A DVD that has been enhanced for widescreen is referred to as being anamorphic. Different from normal widescreen presentation, an anamorphic transfer actually compresses the picture, so pixels that would made taken up the whole vertical portion of the screen instead only take up part of it. This makes little difference to viewing the movie on an ordinary low-definition television set, but on a computer monitor or high-definition TV, it can provide substantially better vertical resolution than a non-anamorphic DVD will.

More and more studios are beginning to release their DVDs in anamorphic format, largely because videophiles get annoyed with them when they do not.

(This term is not to be confused with anthropomorphic, which sounds similar but means something entirely different. :)

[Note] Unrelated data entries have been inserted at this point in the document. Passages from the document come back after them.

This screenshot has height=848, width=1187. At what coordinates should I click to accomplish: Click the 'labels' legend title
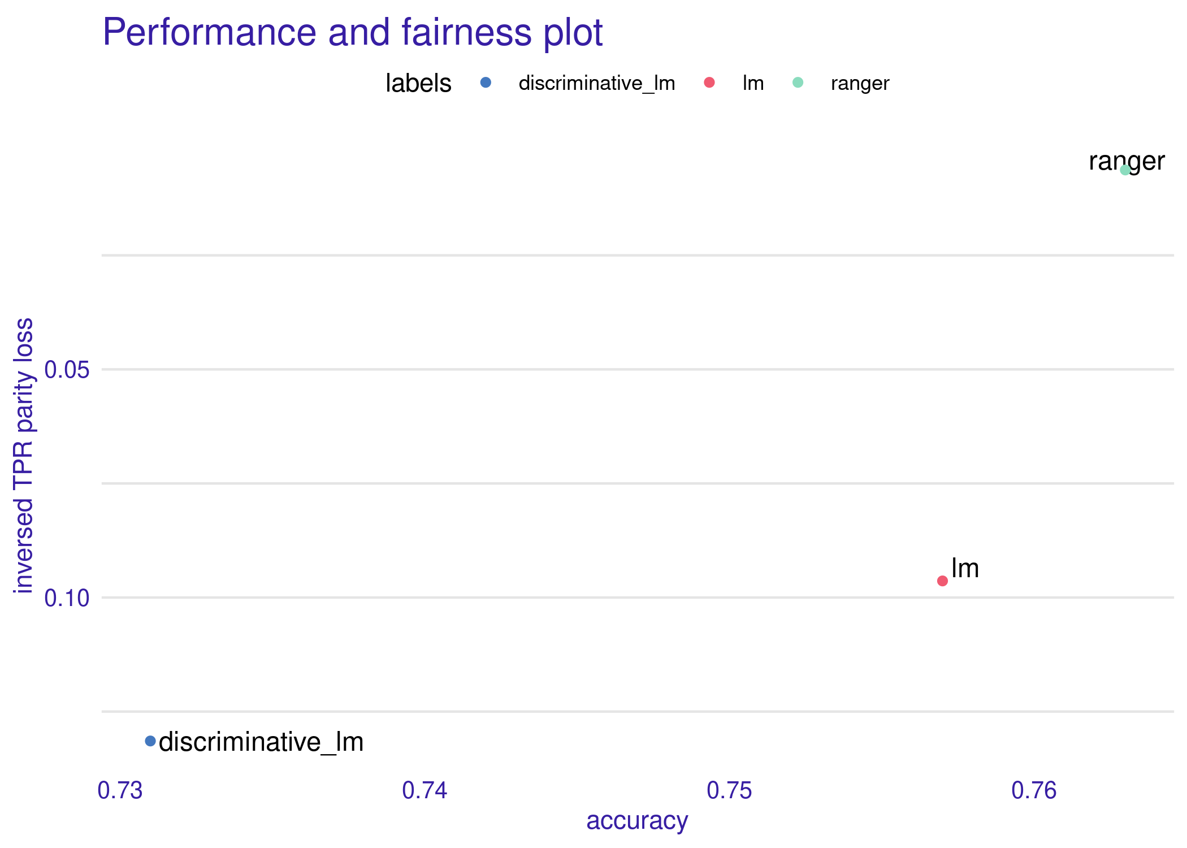click(418, 84)
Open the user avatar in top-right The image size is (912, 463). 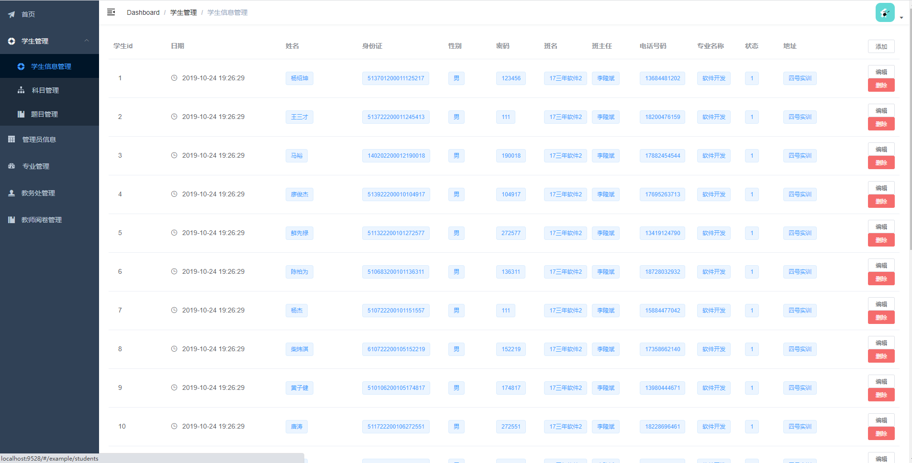885,13
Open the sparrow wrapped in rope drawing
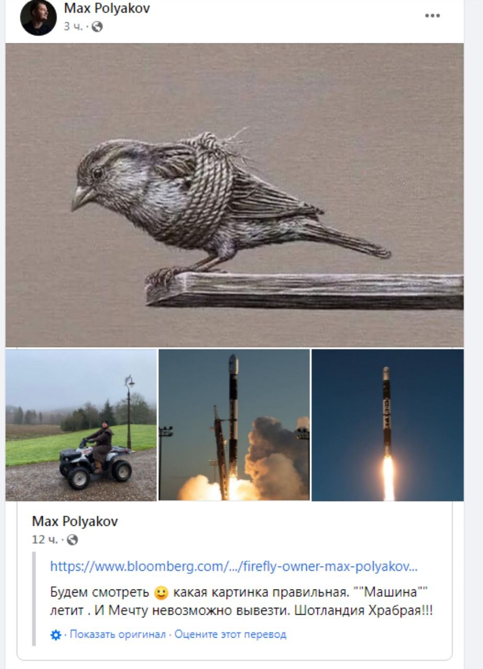Image resolution: width=483 pixels, height=669 pixels. click(234, 195)
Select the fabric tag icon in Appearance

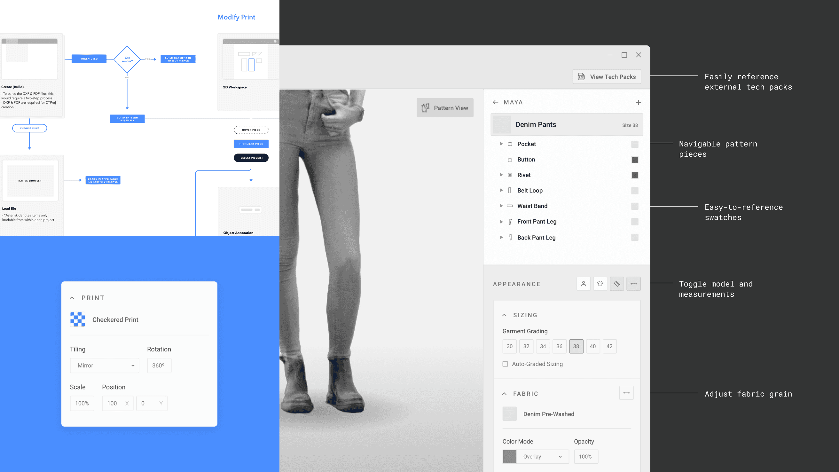[x=617, y=284]
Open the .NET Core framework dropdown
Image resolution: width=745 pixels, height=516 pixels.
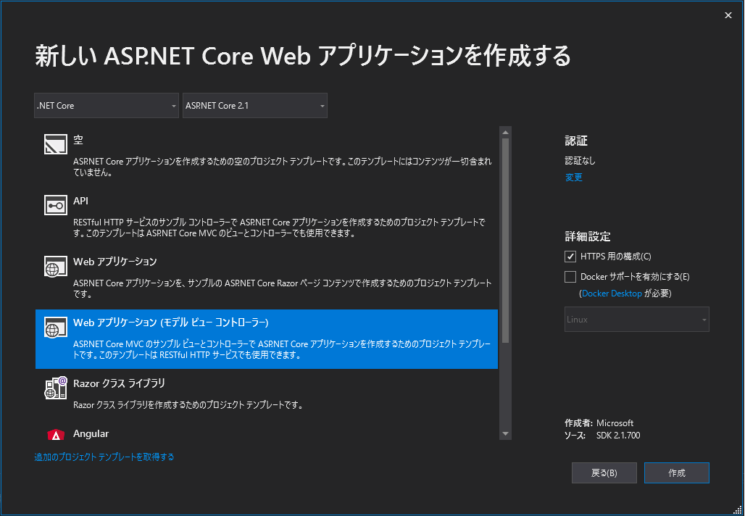coord(107,106)
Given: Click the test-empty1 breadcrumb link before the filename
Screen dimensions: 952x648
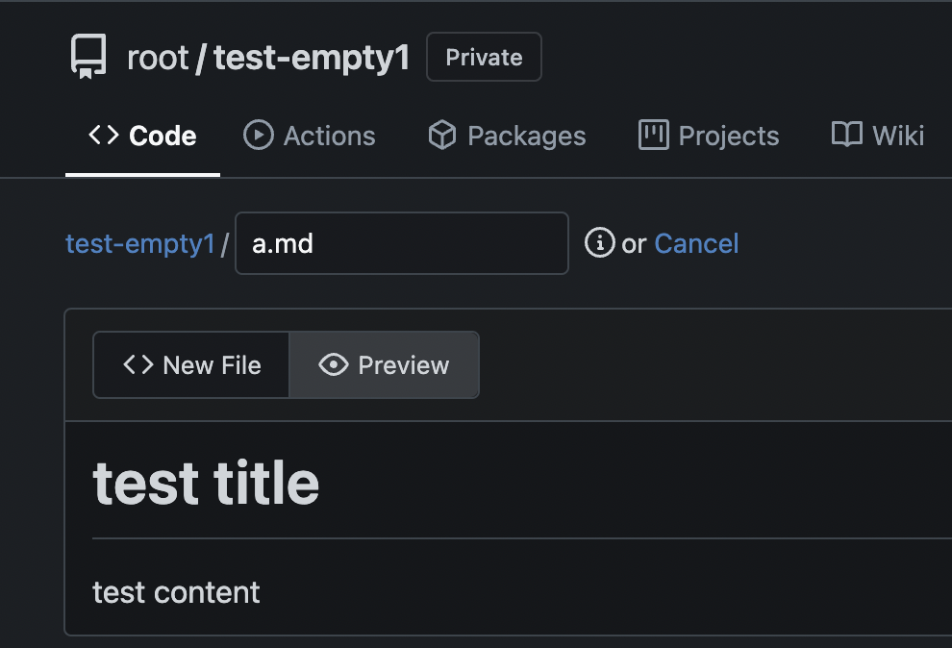Looking at the screenshot, I should tap(139, 243).
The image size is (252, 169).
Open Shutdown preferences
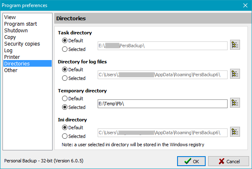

How to tell if a DVD is enhanced for 16:9 mode

As detailed above, a DVD that has been made by an anamorphic transfer (aka an 'enhanced for 16:9 DVD' or just 'an anamorphic DVD') will have higher picture quality.

However, it can be hard to tell from the cover if a particular disc is anamorphic. It's not uncommon for the cover information to be missing, misleading, or even flat out wrong.

Here's how to test if a disc is anamorphic:

  1. Set your DVD player to '16:9 Television' mode.
  2. Set your television to 4:3 mode. (If you have an ordinary television, this is the normal mode. If you have a widescreen television, 4:3 mode is the one with big vertical black bars down the sides. Either way, make sure you're not in any kind of 'automatic' mode - you want to force it to stay in 4:3.)
  3. Play the DVD.
  4. Observe the results. If the picture is vertically distorted, making everything appear unnaturally tall and thin, then the disc is anamorphic. If the picture is not distorted, the disc is non-anamorphic.